L'appareil ne tarde pas à décoller, dévoilant une vue magnifique sur l'océan et le domaine d'Arnân. Mon regard effleure pensivement les montagnes, suit le fleuve Nartraîm jusqu'à sa source où se trouve la citadelle de mon ordre. Je ne la distingue pas bien sûr, l'Aura de Syriën a été conçue pour être invisible des cieux, mais je l'imagine néanmoins avec un serrement de coeur en songeant à celle que j'ai abandonnée là-bas. Ai-je eu tort de partir ainsi? Je ne sais pas, j'ai agi de la manière qui me semblait la plus appropriée, l'avenir dira ce qu'il en est, comme toujours. Au bout d'un moment je m'adosse plus confortablement et m'efforce de me reposer un peu tandis que les heures passent avec une lenteur insoutenable.

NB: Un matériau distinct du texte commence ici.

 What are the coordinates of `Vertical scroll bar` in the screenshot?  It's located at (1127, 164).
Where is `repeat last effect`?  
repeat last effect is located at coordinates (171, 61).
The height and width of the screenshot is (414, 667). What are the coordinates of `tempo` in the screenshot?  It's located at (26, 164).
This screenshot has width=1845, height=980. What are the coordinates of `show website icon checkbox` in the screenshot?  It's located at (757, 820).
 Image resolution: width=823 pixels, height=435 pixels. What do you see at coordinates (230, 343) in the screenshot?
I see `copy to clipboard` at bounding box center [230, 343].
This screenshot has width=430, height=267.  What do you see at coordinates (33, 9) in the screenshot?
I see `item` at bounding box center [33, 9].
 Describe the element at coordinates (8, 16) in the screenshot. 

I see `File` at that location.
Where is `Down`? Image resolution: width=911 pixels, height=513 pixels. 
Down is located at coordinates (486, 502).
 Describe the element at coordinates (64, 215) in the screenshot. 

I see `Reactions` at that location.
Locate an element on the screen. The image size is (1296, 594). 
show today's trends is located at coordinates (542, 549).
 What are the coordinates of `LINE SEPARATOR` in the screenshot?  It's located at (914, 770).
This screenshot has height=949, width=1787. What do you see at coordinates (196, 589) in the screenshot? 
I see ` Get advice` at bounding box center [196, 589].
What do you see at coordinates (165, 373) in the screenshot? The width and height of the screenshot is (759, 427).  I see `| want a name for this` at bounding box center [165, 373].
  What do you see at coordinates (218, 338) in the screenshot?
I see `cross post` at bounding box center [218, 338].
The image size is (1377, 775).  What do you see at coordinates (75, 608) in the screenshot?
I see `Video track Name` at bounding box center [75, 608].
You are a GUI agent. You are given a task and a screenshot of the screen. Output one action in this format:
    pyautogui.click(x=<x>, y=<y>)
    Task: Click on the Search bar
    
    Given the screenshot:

Au loin, tout juste visible à travers les hublots du cynore, se dessine enfin la massive silhouette de ma cité natale. Nessima... Dieux, j'y ai tant de souvenirs, heureux ou amers, mélange des deux souvent. Mon enfance, joyeuse et insouciante, que j'ai passée à explorer les moindres recoins de la ville, à commencer par ceux qui m'étaient interdits. Des journées entières passées au bord de la mer, à ramasser des coquillages, des bouts de bois ramenés par les marées que nous nous empressions de transformer en trésors inestimables. Combien de glorieuses batailles ai-je livré sur ces plages qui se dessinent à l'horizon, muni d'une épée légendaire en bois flotté? Combien de courses échevelées dans ces rues étroites et tortueuses, conçues pour mettre à mal une armée d'assaillants? Je me souviens avec un sourire amusé des officines où nous dégustions de ruisselantes friandises au miel, offertes souvent par leur propriétaire hilare de nous voir collants jusqu'aux yeux. Je nous revois en train de nous faufiler dans les souterrains interdits de Sanssitr, le coeur battant fort à l'idée de croiser un monstre inconnu ou, bien pire, nos parents inquiets et lancés à notre recherche. Je nous revois nous glisser dans les casernes militaires et dérober des armes ou pièces d'armure bien trop grandes et pesantes pour nous. Nous nous faisions parfois attraper bien sûr, ce qui nous valait une sévère réprimande agrémentée d'un tirage d'oreille en règle, mais cela ne nous empêchait pas de retenter l'aventure dès le lendemain. Nessima...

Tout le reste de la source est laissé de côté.